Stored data
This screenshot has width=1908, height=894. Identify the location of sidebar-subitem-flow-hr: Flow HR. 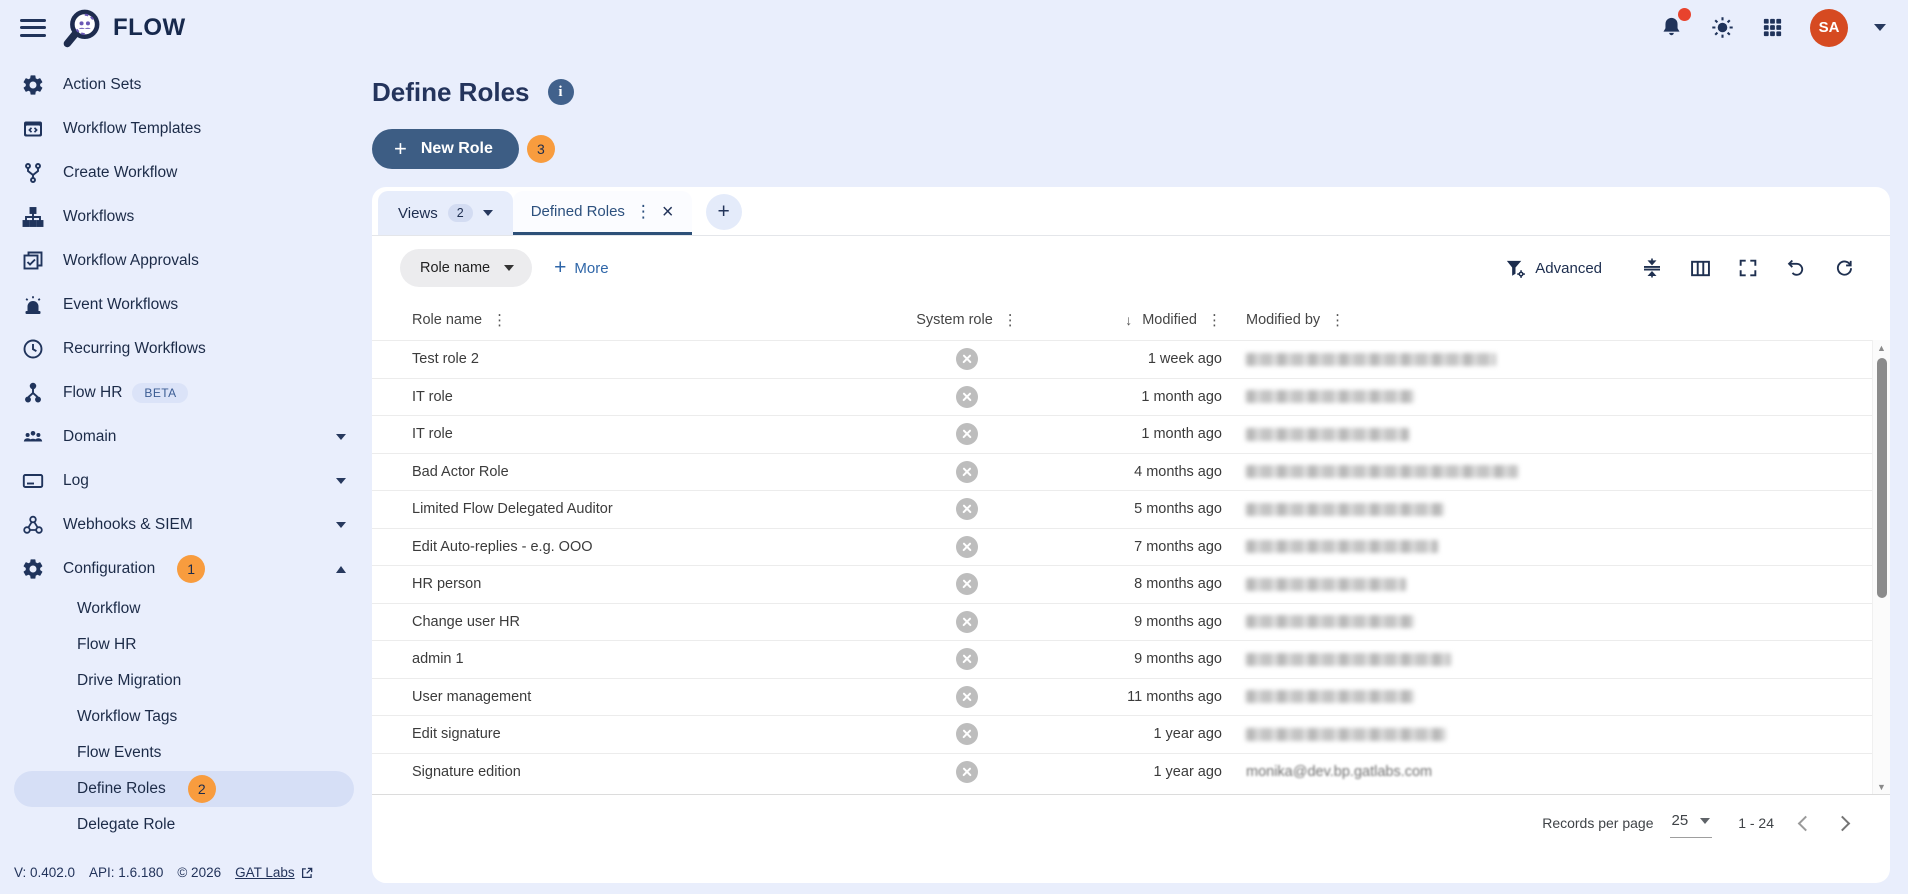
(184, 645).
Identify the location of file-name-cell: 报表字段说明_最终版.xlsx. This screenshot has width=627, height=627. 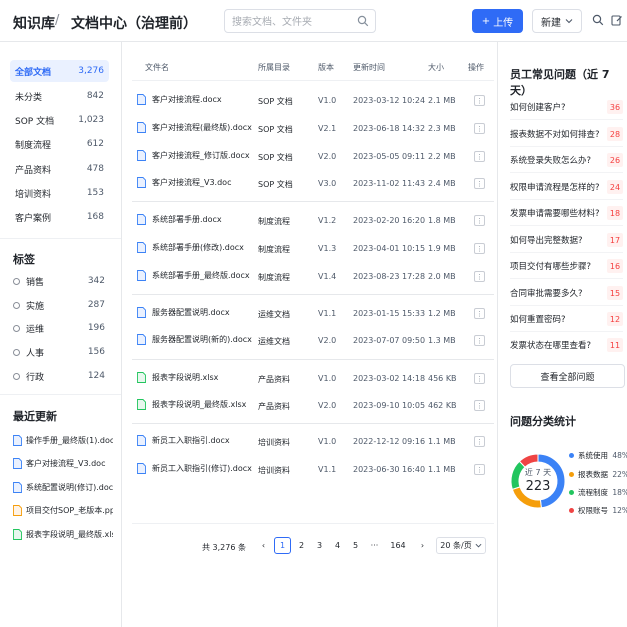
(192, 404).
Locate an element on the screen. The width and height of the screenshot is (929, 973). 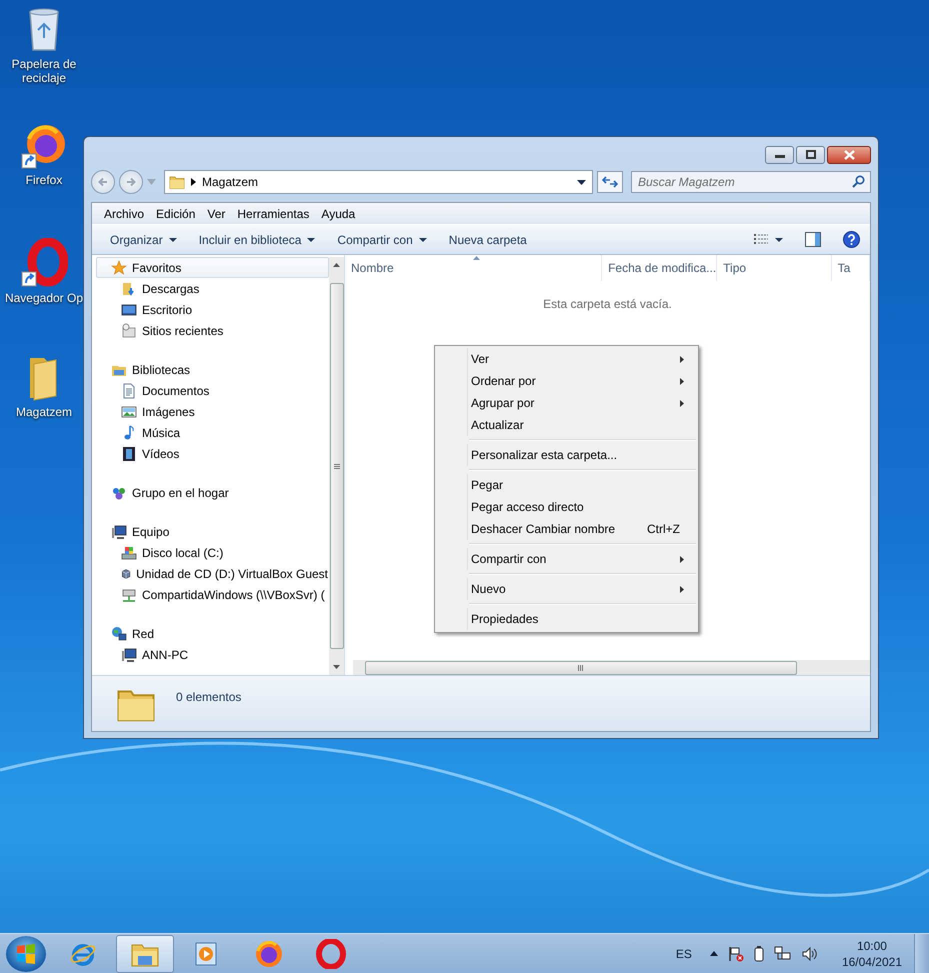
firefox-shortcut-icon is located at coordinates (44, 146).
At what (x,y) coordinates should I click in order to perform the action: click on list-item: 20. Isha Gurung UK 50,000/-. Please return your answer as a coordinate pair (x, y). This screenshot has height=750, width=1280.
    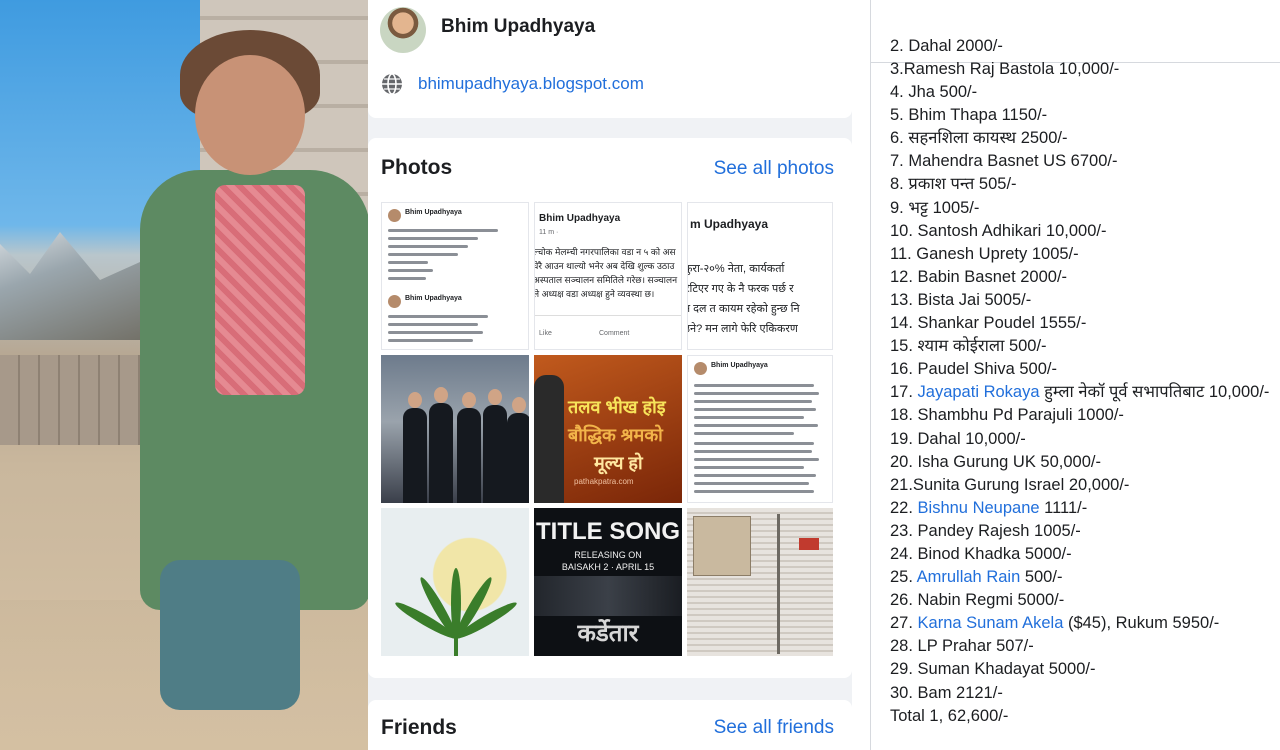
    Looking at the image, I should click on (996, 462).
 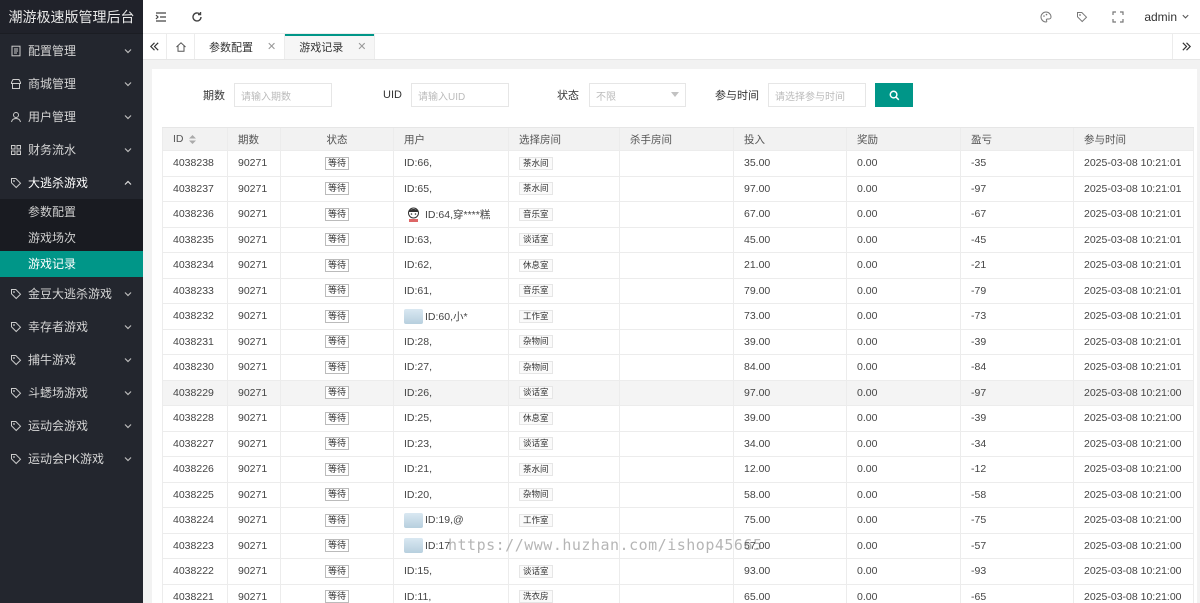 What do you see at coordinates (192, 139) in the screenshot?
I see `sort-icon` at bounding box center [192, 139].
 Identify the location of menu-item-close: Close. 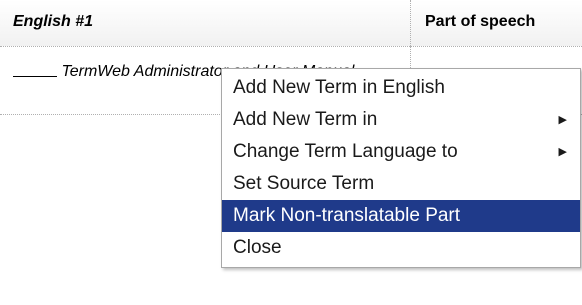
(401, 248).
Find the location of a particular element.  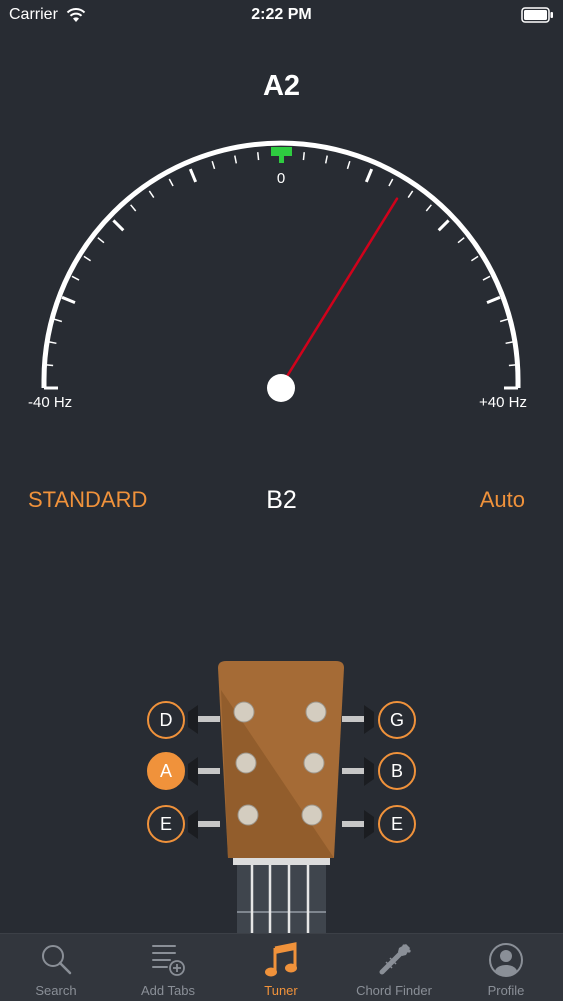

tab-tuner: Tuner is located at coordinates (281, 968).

◆ What is expected: Reproduce all of the material above word for word, omitting the pictures.

◆ Exercise response:
This screenshot has width=1908, height=894. Identify the location of sidebar-subitem-flow-hr: Flow HR. 
(184, 645).
Identify the location of file-name-cell: 报表字段说明_最终版.xlsx. This screenshot has width=627, height=627. 
(192, 404).
Locate an element on the screen. The width and height of the screenshot is (929, 973). 
firefox-shortcut-icon is located at coordinates (44, 146).
At what (x,y) coordinates should I click in order to perform the action: click on list-item: 20. Isha Gurung UK 50,000/-. Please return your answer as a coordinate pair (x, y). This screenshot has height=750, width=1280.
    Looking at the image, I should click on (996, 462).
  What do you see at coordinates (192, 139) in the screenshot?
I see `sort-icon` at bounding box center [192, 139].
 Identify the location of menu-item-close: Close. 
(401, 248).
Find the location of a particular element.  

tab-tuner: Tuner is located at coordinates (281, 968).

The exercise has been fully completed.